• WHAT TO PRODUCE: Going down the listing below, print exactly each line from the one with "The image size is (775, 724)." up to and including the one with "Task: Click the orange", and skip the rest.
=====
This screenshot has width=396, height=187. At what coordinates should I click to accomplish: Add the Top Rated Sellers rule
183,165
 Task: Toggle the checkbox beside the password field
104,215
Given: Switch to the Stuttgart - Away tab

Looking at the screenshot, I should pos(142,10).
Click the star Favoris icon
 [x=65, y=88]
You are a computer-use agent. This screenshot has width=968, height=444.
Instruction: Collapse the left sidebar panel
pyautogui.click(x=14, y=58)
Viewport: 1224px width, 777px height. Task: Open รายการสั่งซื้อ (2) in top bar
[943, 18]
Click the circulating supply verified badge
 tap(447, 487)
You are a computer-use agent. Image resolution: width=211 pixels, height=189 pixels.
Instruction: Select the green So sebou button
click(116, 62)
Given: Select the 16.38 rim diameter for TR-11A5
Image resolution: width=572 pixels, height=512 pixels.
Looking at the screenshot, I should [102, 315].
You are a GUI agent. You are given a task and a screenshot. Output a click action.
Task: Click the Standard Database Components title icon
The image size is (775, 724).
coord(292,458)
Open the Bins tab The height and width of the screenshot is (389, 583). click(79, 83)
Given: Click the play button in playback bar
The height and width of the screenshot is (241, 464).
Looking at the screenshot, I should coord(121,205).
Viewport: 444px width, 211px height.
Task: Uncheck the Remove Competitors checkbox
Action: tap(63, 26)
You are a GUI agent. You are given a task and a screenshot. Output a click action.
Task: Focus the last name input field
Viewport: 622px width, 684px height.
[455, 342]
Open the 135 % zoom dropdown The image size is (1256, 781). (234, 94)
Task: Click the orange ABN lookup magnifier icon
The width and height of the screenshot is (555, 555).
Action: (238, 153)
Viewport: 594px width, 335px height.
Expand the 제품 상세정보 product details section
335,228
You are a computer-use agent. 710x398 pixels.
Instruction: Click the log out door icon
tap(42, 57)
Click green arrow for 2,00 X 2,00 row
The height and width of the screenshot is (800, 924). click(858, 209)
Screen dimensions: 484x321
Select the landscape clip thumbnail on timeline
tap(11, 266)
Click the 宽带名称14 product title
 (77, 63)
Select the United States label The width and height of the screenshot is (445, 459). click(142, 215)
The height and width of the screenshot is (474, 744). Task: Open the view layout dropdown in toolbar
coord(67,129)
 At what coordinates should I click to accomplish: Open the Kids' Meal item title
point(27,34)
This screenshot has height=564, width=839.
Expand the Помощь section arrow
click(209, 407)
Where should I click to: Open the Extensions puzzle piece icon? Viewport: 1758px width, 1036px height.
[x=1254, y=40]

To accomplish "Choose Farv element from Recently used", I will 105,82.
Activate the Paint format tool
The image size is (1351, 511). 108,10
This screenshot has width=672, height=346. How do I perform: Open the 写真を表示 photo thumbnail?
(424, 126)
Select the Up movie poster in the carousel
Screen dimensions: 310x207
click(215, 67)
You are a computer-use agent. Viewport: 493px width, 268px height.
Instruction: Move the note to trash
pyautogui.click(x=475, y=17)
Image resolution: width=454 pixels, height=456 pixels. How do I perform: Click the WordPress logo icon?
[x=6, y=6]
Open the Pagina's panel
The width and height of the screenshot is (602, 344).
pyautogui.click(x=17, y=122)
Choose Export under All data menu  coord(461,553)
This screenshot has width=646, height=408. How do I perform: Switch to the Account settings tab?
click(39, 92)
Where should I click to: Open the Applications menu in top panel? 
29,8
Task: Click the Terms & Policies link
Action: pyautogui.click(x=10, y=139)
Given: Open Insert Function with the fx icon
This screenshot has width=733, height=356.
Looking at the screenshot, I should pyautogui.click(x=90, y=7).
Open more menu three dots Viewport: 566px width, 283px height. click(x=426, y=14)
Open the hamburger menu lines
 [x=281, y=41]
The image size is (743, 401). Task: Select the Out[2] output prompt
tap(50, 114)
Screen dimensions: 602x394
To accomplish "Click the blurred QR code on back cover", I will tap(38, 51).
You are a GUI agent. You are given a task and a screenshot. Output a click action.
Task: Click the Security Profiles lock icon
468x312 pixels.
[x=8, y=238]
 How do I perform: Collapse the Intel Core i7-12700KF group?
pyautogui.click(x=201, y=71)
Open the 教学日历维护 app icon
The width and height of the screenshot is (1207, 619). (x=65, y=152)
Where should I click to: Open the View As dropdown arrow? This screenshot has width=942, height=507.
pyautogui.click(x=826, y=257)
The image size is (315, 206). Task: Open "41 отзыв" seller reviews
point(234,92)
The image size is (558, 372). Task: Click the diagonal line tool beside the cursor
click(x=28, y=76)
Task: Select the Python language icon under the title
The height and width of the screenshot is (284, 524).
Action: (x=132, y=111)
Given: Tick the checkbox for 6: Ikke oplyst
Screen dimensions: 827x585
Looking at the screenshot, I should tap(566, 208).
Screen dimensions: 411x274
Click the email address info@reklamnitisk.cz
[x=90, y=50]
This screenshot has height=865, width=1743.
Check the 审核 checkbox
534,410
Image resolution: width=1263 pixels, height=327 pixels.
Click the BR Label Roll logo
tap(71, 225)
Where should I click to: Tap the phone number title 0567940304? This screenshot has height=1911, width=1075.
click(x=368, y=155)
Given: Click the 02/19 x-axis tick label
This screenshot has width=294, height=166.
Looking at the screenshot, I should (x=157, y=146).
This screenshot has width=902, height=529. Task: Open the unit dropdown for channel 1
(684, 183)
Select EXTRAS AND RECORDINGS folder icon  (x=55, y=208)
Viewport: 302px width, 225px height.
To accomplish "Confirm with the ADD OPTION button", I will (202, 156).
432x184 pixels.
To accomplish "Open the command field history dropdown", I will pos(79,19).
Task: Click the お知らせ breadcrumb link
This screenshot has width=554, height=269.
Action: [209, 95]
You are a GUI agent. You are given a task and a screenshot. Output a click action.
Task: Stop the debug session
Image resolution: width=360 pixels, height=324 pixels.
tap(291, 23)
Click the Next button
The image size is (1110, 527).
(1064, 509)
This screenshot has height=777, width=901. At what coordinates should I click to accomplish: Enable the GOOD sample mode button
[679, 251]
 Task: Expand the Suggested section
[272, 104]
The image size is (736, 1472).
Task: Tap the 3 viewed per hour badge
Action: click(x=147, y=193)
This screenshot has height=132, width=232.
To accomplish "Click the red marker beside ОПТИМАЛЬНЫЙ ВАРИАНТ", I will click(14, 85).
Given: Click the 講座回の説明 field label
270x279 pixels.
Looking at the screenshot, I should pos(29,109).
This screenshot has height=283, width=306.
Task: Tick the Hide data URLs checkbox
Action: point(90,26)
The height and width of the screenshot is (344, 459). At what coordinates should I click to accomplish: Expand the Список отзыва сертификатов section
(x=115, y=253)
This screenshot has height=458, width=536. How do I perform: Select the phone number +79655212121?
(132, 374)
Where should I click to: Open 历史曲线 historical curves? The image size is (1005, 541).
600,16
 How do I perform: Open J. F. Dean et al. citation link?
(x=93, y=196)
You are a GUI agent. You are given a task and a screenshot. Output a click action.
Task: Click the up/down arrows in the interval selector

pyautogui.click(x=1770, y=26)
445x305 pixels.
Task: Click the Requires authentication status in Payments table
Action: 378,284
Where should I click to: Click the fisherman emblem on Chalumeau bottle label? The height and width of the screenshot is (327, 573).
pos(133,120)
=====
• TASK RESPONSE:
The image size is (775, 724).
coord(292,458)
Open the Bins tab The height and width of the screenshot is (389, 583). click(79, 83)
Given: Click the play button in playback bar
The height and width of the screenshot is (241, 464).
Looking at the screenshot, I should coord(121,205).
Viewport: 444px width, 211px height.
Task: Uncheck the Remove Competitors checkbox
Action: tap(63, 26)
You are a GUI agent. You are given a task and a screenshot. Output a click action.
Task: Focus the last name input field
Viewport: 622px width, 684px height.
[455, 342]
Open the 135 % zoom dropdown The image size is (1256, 781). (234, 94)
Task: Click the orange ABN lookup magnifier icon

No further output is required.